TP: ¿Usted piensa que una evolución de la ortodoxia española podría ser posible en el futuro?

La evolución de la ortodoxia en España tiene que venir fundamentalmente por dos caminos. Un primer camino que debe nacer y potenciarse desde los diferentes Patriarcados e Iglesias que tiene presencia en España. Debemos abrirnos a la ciudadanía, a los españoles, a la calle, a través del propio evangelio acercado la Palabra de Dios y la ortodoxia a aquellos que quieran escuchar. Debemos hacernos ver como una unidad total, abandonando costumbres nacionalistas o cercando la entrada a la Iglesia a sólo unos pocos “afines” nacionales.

Debemos abrir la ortodoxia no sólo a los propios ortodoxos, sino a todos y hacer ver las ventajas, el amor y la teología de salvación de la iglesia. Para ello creo que es fundamental que desde la propia Conferencia Episcopal Ortodoxa se trabajen temas que solucionen esa “desordenación” que a ojos de los españoles hay en la ortodoxia primando la fe y no el territorio episcopal. Es lógico que existan iglesias de diferentes patriarcados nacionales, lo que no es lógico es que se ciñan sólo y exclusivamente a fieles de esas nacionalidades, ya que caemos en herejía. No podemos jugar en España a esto, sino, en el momento en que esas generaciones foráneas vuelvan a sus países, la Iglesia Ortodoxa estará condenada a desaparecer.

El otro camino es el camino de los propios fieles. Ellos tienen que ser evangelizadores ortodoxos en un mundo ciego, en una tierra donde todo lo que no sea católico romano es raro o sospechoso. Nuestros fieles deben ser voces que clamen y que enseñen a través de su vida, de sus familias y de su amor la ortodoxia en España. Para ello hay que buscar una integración total, no creando ghettos étnicos o ghettos culturales que cierren esas puertas, todos los ortodoxos deben integrarse en la sociedad con los propios españoles para sembrar la ortodoxia y no excluir, en la gran mayoría de las ocasiones a través del subconsciente a la población local.

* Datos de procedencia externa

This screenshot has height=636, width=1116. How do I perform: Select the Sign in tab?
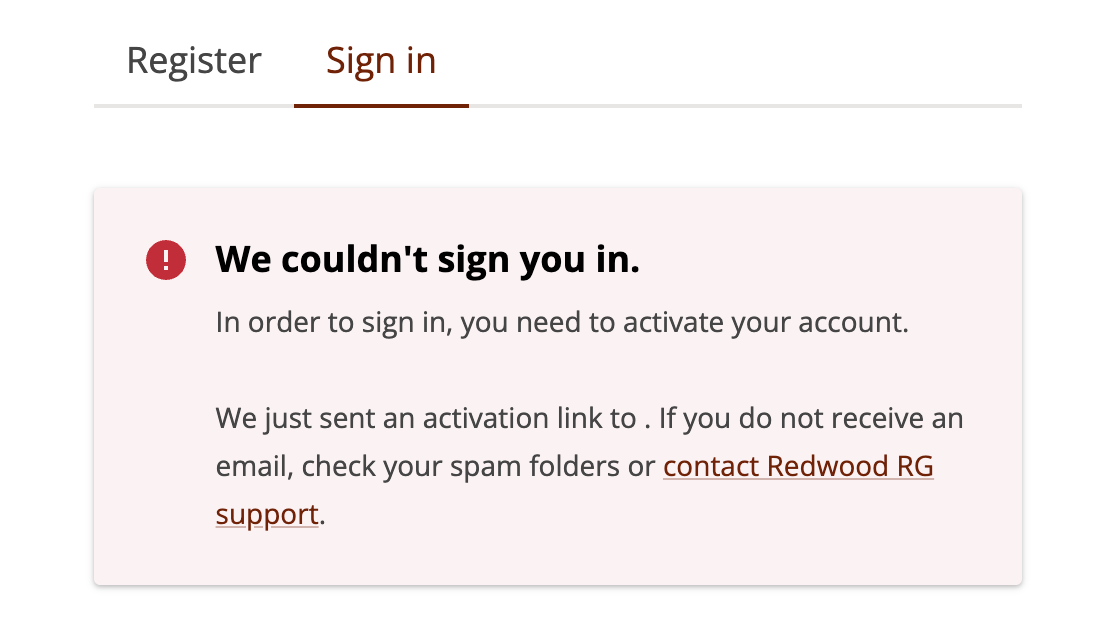[381, 61]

Ellos son apóstoles en un mundo que deben entender.

TP: ¿Qué puede decir acerca de los santos españoles más importantes que se celebran en la iglesia ortodoxa?

España es un país de mártires y de Santos, eso se ve desde los propios inicios del cristianismo y por ello aparecen recogidos en mayor o menor medida dentro de los santorales y martirologios ortodoxos. Muchos de ellos son poco conocidos o incluso ignorados, si bien algunos de ellos fueron de gran importancia para los Padres de la Iglesia y para la comunidad cristiana pre conciliar e incluso en época posterior.

Es de dignidad que el mundo ortodoxo reconozco de con un mayor ahínco los Santos que la península Ibérica ha facilitado a la ortodoxia entre los que se encuentren grandes Padres como San Osio de Córdoba, San Isidoro y San Leandro de Sevilla, San Leonardo, San Marcelo, San Lorenzo y grandes Santa como Santa Justa y Rufina de Sevilla, Santa mártir Áurea de Córdoba, San Braulio de Zaragoza o Santa Eulalia de Barcelona por citar unos pocos.

El mundo ortodoxo debe investigar y trabajar sobre la importancia de la Fe y la importancia de estos Santos para el mundo Ortodoxo que tanto defendieron y apoyaron en los primeros concilios y posteriormente enfrentaron con las invasiones musulmanas de la península.

La razón del desconocimiento de los mismos radica en su pertenencia al mundo de la Europa occidental y por tanto, abandonados en alguna medida por el mundo ortodoxo que miraba, después del cisma, estos territorios con recelo, sin embargo es de justicia que de nuevo los ojos vuelvan hacia estos Santos y Santas y a los mártires para volver a ponerlos en el lugar correspondiente dentro de la ortodoxia. Para ello, los ortodoxos conversos españoles debemos abogar precisamente por su conocimiento y estudio de sus escritos y vidas aprovechando las fiestas correspondientes de forma que podamos hacerles ver a nuestros hermanos en la ortodoxia residentes en España, que no están en un país indiferente o desconocido para su Fe, sino que al contrario, deben entender, conocer y potenciar la vuelta a la Fe verdadera que una vez estuvo presente de forma amplia en nuestras fronteras.